The etymology traces to Old English 'wyrm' (serpent, snake, dragon, worm), from Proto-Germanic *wurmiz, from PIE *wr̥mis (worm, serpent). The PIE root is *wer- (to turn, to bend, to twist, to wind), making the worm/serpent 'the turning thing' or 'the twisting creature.' This root is enormously productive: it also gave English 'wrist' (the joint that turns), 'writhe' (to twist the body), 'wreath' (something wound in a circle), 'wrath' (originally a twisting of the face in anger), 'wrong' (twisted, crooked), 'wring' (to twist), and possibly 'wrap' (to wind around).

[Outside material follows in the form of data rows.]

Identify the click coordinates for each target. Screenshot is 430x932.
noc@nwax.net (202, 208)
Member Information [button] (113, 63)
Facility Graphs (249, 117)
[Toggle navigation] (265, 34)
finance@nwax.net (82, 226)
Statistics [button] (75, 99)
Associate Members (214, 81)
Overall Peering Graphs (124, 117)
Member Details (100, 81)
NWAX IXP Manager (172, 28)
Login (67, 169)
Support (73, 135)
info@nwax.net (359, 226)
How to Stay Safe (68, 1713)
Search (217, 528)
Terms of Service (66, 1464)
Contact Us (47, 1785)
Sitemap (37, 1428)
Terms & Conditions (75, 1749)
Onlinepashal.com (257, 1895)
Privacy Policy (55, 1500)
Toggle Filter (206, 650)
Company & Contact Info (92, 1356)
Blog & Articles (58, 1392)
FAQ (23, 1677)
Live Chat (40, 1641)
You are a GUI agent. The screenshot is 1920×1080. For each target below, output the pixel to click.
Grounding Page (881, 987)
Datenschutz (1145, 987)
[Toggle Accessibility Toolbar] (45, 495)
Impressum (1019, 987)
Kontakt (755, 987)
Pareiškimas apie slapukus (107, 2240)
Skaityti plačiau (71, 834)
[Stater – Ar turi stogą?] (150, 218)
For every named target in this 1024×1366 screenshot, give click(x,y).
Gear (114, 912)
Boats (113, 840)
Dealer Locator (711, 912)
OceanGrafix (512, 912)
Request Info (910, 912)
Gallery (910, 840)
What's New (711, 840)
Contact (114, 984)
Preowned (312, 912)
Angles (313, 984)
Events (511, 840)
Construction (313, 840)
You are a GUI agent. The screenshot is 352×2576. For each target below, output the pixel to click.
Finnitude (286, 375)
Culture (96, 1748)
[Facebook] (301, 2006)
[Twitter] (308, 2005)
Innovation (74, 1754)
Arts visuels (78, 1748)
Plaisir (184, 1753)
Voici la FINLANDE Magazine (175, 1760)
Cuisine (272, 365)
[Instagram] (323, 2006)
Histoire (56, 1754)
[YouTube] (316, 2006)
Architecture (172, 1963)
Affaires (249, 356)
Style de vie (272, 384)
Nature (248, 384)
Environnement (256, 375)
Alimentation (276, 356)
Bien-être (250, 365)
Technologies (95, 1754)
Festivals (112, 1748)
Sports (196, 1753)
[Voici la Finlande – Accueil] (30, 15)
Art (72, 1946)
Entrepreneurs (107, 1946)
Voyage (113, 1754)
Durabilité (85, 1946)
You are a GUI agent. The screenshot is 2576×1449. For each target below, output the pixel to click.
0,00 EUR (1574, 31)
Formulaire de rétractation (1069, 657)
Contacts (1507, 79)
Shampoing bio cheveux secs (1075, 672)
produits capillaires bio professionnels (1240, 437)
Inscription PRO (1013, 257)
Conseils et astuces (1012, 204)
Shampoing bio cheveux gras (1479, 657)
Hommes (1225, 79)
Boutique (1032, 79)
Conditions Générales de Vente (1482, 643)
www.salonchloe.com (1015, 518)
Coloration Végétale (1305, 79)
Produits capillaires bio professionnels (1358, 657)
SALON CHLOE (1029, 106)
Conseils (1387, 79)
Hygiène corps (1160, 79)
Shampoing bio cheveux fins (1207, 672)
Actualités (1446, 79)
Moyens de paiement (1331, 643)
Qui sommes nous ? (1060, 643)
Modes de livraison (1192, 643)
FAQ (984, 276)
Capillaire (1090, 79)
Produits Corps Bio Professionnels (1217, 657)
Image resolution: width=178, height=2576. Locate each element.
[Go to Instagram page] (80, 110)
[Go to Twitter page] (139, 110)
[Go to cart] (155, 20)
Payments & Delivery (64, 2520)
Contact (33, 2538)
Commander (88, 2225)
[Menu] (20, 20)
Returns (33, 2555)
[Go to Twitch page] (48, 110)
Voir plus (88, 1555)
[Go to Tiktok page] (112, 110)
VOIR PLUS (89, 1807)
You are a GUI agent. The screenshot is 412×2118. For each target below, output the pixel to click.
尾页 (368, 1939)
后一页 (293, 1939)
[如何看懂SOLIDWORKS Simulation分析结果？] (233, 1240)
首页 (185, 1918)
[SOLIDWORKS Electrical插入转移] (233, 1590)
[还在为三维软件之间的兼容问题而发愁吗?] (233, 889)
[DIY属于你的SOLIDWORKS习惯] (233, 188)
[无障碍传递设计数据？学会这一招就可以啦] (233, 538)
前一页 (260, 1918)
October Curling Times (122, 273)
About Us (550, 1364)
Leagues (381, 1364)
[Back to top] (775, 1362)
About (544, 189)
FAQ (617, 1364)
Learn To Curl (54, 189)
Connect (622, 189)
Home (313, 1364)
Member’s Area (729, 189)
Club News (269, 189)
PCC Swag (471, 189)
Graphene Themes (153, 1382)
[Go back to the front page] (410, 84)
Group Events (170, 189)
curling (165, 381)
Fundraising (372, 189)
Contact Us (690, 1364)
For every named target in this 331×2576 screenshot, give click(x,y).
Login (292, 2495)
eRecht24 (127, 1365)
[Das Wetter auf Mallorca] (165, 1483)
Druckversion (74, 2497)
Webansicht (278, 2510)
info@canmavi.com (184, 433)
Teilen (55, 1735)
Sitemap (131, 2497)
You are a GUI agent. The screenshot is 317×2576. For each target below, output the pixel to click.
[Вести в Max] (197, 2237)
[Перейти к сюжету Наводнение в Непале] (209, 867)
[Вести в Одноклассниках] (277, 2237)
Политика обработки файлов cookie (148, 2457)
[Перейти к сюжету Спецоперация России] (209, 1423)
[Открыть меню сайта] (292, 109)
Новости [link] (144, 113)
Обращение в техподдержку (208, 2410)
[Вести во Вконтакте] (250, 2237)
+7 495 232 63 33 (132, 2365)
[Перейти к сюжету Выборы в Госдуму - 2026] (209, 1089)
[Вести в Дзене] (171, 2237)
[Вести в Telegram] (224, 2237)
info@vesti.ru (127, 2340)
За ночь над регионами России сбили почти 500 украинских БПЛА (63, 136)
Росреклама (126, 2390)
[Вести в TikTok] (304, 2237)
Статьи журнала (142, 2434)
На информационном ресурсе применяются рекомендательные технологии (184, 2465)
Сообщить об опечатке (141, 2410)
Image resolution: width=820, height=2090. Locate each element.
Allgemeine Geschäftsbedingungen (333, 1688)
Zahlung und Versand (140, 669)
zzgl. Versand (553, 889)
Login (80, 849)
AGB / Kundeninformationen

The Latin cognate 'vermis' (worm) produced a family of English words: 'vermicelli' (little worms — thin pasta), 'vermin' (originally worm-like pests), 'vermillion' (the brilliant red pigment, originally derived from the kermes insect, a 'little worm'), and 'vermifuge' (a substance that expels intestinal worms). The 'Vermeer' surname may derive from a Dutch word for lake or marsh rather than from 'worm.'
The semantic narrowing from 'dragon/serpent' to 'earthworm' occurred gradually during the Middle English period as Norse and French loanwords took over the larger meanings. 'Serpent' (from Latin) and 'snake' (from native Germanic) replaced 'wyrm' for snakes. 'Dragon' (from Latin 'dracō,' from Greek 'drákōn') replaced 'wyrm' for the mythological creature. By the 16th century, 'worm' had been demoted to its current sense — the smallest, most humble creature in the animal kingdom.
In Scandinavian languages, the cognate preserved its original meaning more faithfully. Swedish and Norwegian 'orm' still means 'snake.' Old Norse 'ormr' meant serpent or dragon, and it appears in the name of the mythological world-serpent Jörmungandr (literally 'huge monster'). The compound 'Lindworm' (from Old Norse 'linnormr,' a serpentine dragon) preserves the dragonish sense in English — a lindworm is a wingless, legless dragon.
The metaphorical uses of 'worm' in English reflect the word's diminished status. To 'worm one's way' means to crawl or insinuate oneself. A 'bookworm' is a person who burrows into texts. 'Can of worms' means a mess of hidden problems. All these metaphors rely on the smallness and baseness of the worm — a remarkable inversion for a word that once named the mightiest creature in Germanic mythology.